§ GIVEN PASSAGE:
'''

DPDK patches and discussions
 help / color / mirror / Atom feed
From: Phil Yang <phil.yang@arm.com>
To: dev@dpdk.org
Cc: thomas@monjalon.net, david.marchand@redhat.com,
	konstantin.ananyev@intel.com, jerinj@marvell.com,
	hemant.agrawal@nxp.com, Honnappa.Nagarahalli@arm.com,
	gavin.hu@arm.com, nd@arm.com, phil.yang@arm.com
Subject: [dpdk-dev] [PATCH v3 1/3] eal/mcslock: add mcs queued lock implementation
Date: Fri,  5 Jul 2019 18:27:06 +0800	[thread overview]
Message-ID: <1562322429-18635-2-git-send-email-phil.yang@arm.com> (raw)
In-Reply-To: <1562322429-18635-1-git-send-email-phil.yang@arm.com>

If there are multiple threads contending, they all attempt to take the
spinlock lock at the same time once it is released. This results in a
huge amount of processor bus traffic, which is a huge performance
killer. Thus, if we somehow order the lock-takers so that they know who
is next in line for the resource we can vastly reduce the amount of bus
traffic.

This patch added MCS lock library. It provides scalability by spinning
on a CPU/thread local variable which avoids expensive cache bouncings.
It provides fairness by maintaining a list of acquirers and passing the
lock to each CPU/thread in the order they acquired the lock.

Signed-off-by: Phil Yang <phil.yang@arm.com>
Reviewed-by: Steve Capper <steve.capper@arm.com>
Reviewed-by: Honnappa Nagarahalli <honnappa.nagarahalli@arm.com>
Reviewed-by: Gavin Hu <gavin.hu@arm.com>

---
 MAINTAINERS                                        |   4 +
 doc/api/doxy-api-index.md                          |   1 +
 doc/guides/rel_notes/release_19_08.rst             |   6 +
 lib/librte_eal/common/Makefile                     |   2 +-
 .../common/include/generic/rte_mcslock.h           | 179 +++++++++++++++++++++
 lib/librte_eal/common/meson.build                  |   1 +
 6 files changed, 192 insertions(+), 1 deletion(-)

'''

§ GIVEN MATERIAL:
'''

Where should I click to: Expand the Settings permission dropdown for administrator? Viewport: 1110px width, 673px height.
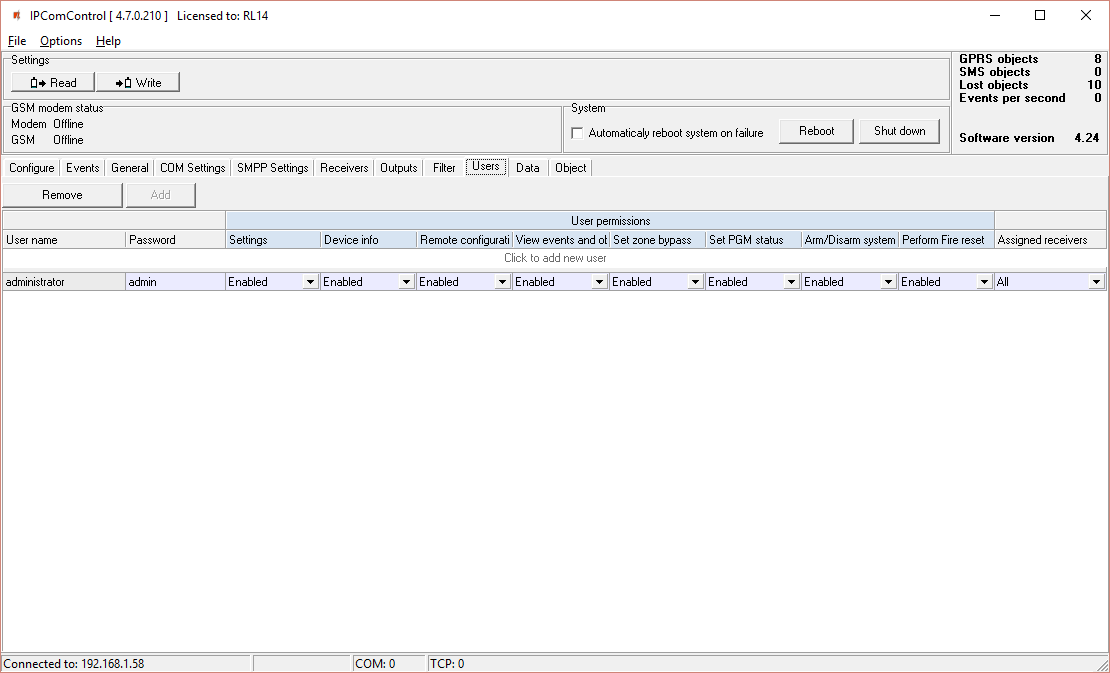click(310, 283)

'''

§ TASKS FOR THIS EXERCISE:
A – Answer these from the MCS lock patch email:
(i) Which release notes file does the patch change?
(ii) How does the MCS lock provide fairness?
(iii) How many insertions and deletions does the patch make in total, and across how many files?
B – Write out the MCS lock patch email's text starting at "If there are" and ending at "expensive cache bouncings.", with "spinlock" swapped for "ticket".

§ SOLUTIONS BY TASK:
A –
(i) doc/guides/rel_notes/release_19_08.rst
(ii) It keeps a list of acquirers and passes the lock to each CPU/thread in the order they acquired it.
(iii) 192 insertions and 1 deletion, across 6 files.

B –
If there are multiple threads contending, they all attempt to take the
ticket lock at the same time once it is released. This results in a
huge amount of processor bus traffic, which is a huge performance
killer. Thus, if we somehow order the lock-takers so that they know who
is next in line for the resource we can vastly reduce the amount of bus
traffic.

This patch added MCS lock library. It provides scalability by spinning
on a CPU/thread local variable which avoids expensive cache bouncings.